▶ **THE EXERCISE**:
Copy the listing from the line with "Task: Click the 1 Spadina Road address cell" up to and including the line with "Action: 155,336", and raise each click coordinate in it by 8. Keep every other line unchanged, and leave out the pictures.

▶ **RAW DATA**:
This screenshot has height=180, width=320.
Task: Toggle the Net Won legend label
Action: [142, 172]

--

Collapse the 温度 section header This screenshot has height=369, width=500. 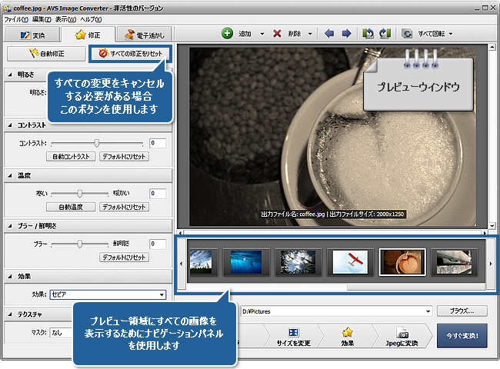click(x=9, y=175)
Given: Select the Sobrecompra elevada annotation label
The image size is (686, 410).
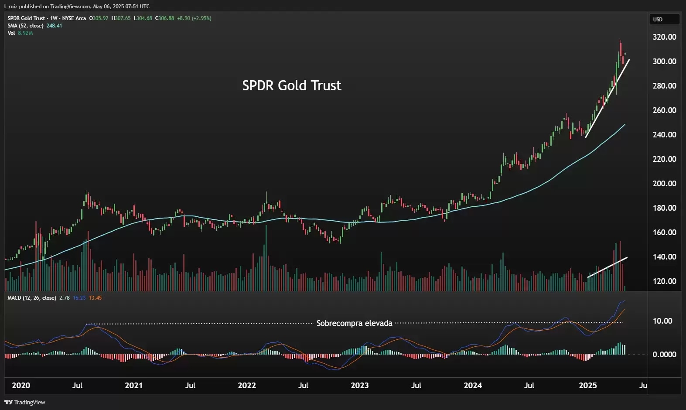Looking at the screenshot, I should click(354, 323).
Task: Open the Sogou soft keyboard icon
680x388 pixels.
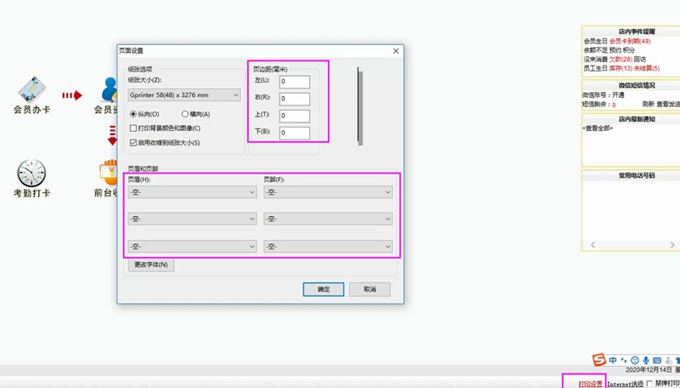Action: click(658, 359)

==

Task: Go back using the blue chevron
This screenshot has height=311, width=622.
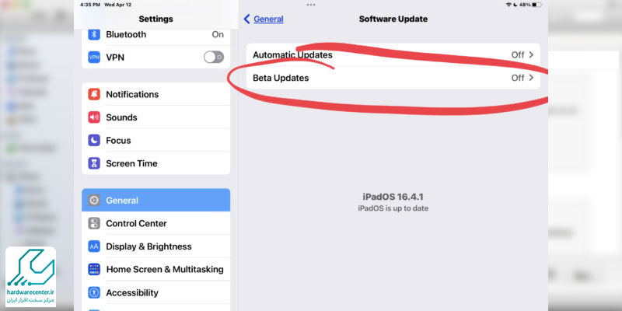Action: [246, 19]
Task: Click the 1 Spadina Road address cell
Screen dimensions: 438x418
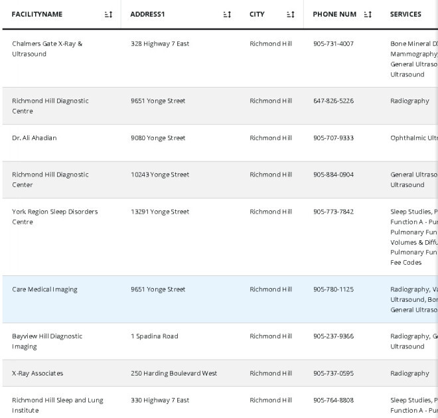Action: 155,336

▶ **FULL OUTPUT**:
Task: Click the 1 Spadina Road address cell
Screen dimensions: 438x418
Action: 163,344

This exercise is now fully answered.